*Page text*.
We’ve been looking at these films in chronological order.  We started with 1946’s I Accuse My Parents and now, 70 reviews later, we have reached the wonderful year of 2009.  It seems somewhat appropriate, to me, that as we finally start to reach the end of this series (after this review, only 9 more to go!), we should take a look at one of my favorite films of all time, a film that was nominated for best picture and which introduced the world to one of the best actresses working today.

That film, of course, is An Education.

Set in 1961, An Education tells the story of Jenny (Carey Mulligan), an intelligent and headstrong 16 year-old girl.  Jenny lives in London with her father (Alfred Molina) and mother (Cara Seymour), both of whom have decided that Jenny will eventually attend Oxford University.  She attends public school, where she’s a star pupil and a favorite of her teacher, Miss Stubbs (Olivia Williams) and the stern headmistress (Emma Thompson).  Jenny is someone who, even at the age of 16, seems to have her entire life mapped out for her.

*Dataset records*.
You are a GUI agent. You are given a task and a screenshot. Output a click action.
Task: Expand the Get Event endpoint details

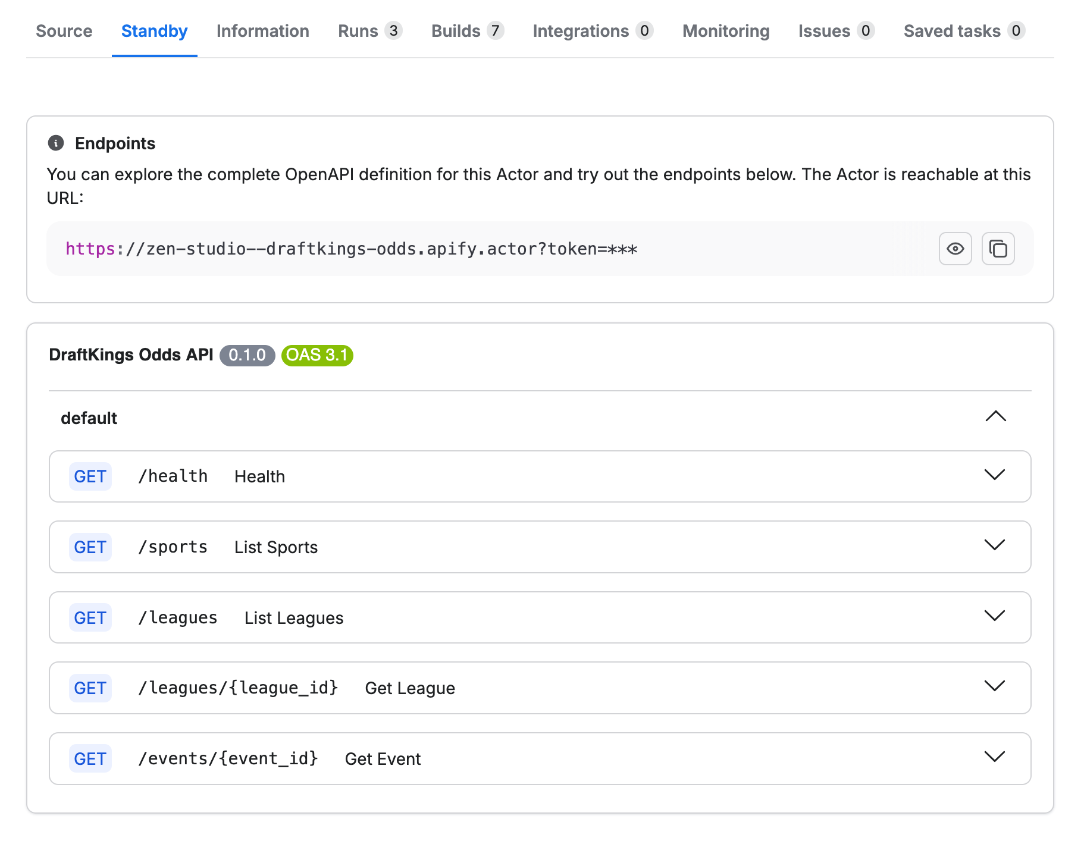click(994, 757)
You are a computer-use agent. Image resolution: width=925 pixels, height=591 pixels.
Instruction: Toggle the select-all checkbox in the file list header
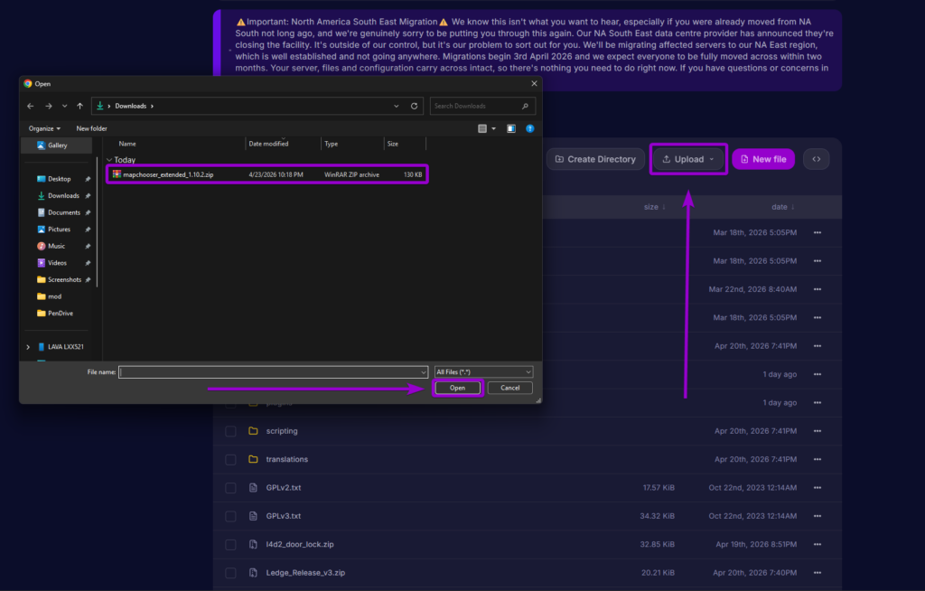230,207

---

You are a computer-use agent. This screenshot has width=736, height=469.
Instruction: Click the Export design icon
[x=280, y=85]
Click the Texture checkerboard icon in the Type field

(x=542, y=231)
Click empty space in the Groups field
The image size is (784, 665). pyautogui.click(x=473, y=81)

*What you will do*.
1 > Per the review of An Education, why does the reviewer consider it fitting to cover this film at this point in the series? Answer in one to three sentences.
2 > Write out the lines of the entries verbatim, beginning at the line that contains "You are a computer-use agent. This" and stopping after the line that contains "The image size".

*Answers provided*.
1 > The series is nearly finished, with only 9 more reviews after this one. The reviewer counts the film among their favorites of all time. It was nominated for best picture and introduced the world to one of the best actresses working today.

2 >
You are a computer-use agent. This screenshot has width=736, height=469.
Instruction: Click the Export design icon
[x=280, y=85]
Click the Texture checkerboard icon in the Type field

(x=542, y=231)
Click empty space in the Groups field
The image size is (784, 665). pyautogui.click(x=473, y=81)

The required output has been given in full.